Malditos los dioses, pues en su nombre se derrama la sangre de mi prójimo

El dios cruel de muchos nombres que sobrevuela Gaza según Miguel Ángel.
El dios cruel de muchos nombres que sobrevuela Gaza según Miguel Ángel.

Ante la barbarie en Gaza, el autor maldice a los dioses que sirven de coartada a demócratas y a tiranos para verter la sangre del ser humano, su creador, su dueño.

Malditos los dioses, pues en su nombre se derrama la sangre de mi prójimo

Ante la barbarie en Gaza, el autor maldice a los dioses que sirven de coartada a demócratas y a tiranos para verter la sangre del ser humano, su creador, su dueño.

Yo, ciudadano laico que soporta un gobierno que no lo es, maldigo a todos y cada uno de los dioses y les escupo mi desdén a la cara, pues nunca sus rostros estarán más altos que el mío o el de mis semejantes. Puesto que el Hombre fue su creador, son los dioses los que deben inclinar la cabeza a mi paso y al de todos mis semejantes.

Maldigo a Barak Obama y a los cuarenta y tres presidentes que fueron antes que él, demócratas y republicanos sobadores de biblias, porque "In God they trust" por valor de uno a cien dólares. El mismo dios pistolero y puritano, desdeñoso y codicioso, que aún hoy pinta la enseña de los cruzados sobre el pecho de los marines. El mismo que les instila tal odio que sus generales se sienten con derecho a arrasar un país entero con balas y mentiras. Los mismos embustes, viejos y podridos, que resonaron ante las murallas de Troya o Jerusalén resuenan hoy en Irak, Afganistán y Gaza. El dios liberal que, ante la masacre consentida, les dicta "laissez faire, laissez passer".

Maldigo a los jueces, a los reyes y a los ministros de Israel desde Abraham hasta Netanyahu porque siguen derramando sangre en nombre de Yahveh, un dios de pastores neolíticos, una quimera arrogante y resentida que los ciega con el sello de pueblo elegido y no les deja aprender de sus diásporas y holocaustos.
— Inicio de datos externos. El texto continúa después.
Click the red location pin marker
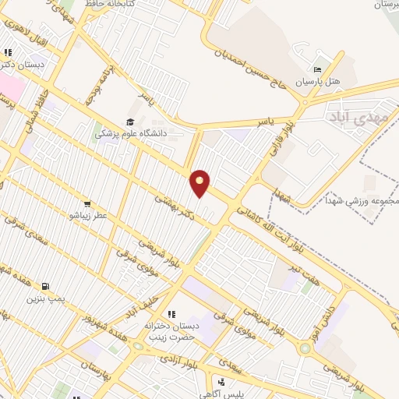[200, 182]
Maldigo al dios que ordena a los iraníes construir arsenales nucleares y enterrar en vida a sus mujeres, encerradas en sarcófagos de tela negra. Maldigo al ídolo que empuja a los jeques de Arabia a cambiar a Alá, El que provee, por el becerro de oro de los israelitas. Maldigo al dictador sirio, Saladino de opereta que baña el escenario con sangre que no es de atrezzo; maldigo a los fanáticos que, de entre los noventa y nueve nombres de Alá, han despreciado los hermosos y empuñan los sanguinarios.

Maldigo al Vaticano, parque temático de la penúltima mentira, y a su primer ministro, que quiere enjugar con rezos la sangre derramada, mancha vergonzosa en el ajuar de diseño de la caridad cristiana.

Maldigo a Gallardón y a Fernández porque fantasean con atarnos corto mediante arcángeles de espadas flamígeras, desprovistos de compasión y henchidos de soberbia. Maldigo su hipocresía, inspirada en el dios de Constantino, el primero en entender que un solo dios, como el anillo de Tolkien, era mejor para gobernarlos a todos.

Maldigo a todas las teocracias del mundo, desde a Washington a Tel Aviv y Teherán, porque toman a los seres humanos por ovejas que necesitan ser pastoreadas desde la cuna hasta el sepulcro. El día que nuestras manos, destructoras y expoliadoras, se planten sobre el altar de tanto ídolo falso y los derriben por el suelo, podremos creer que, de verdad, el Hombre lo es por fin. Tal día dejaremos de ser niños que se asustan ante la oscuridad y que agostan su albedrío por culpa de seres que no existen: brujas, cocos y dioses.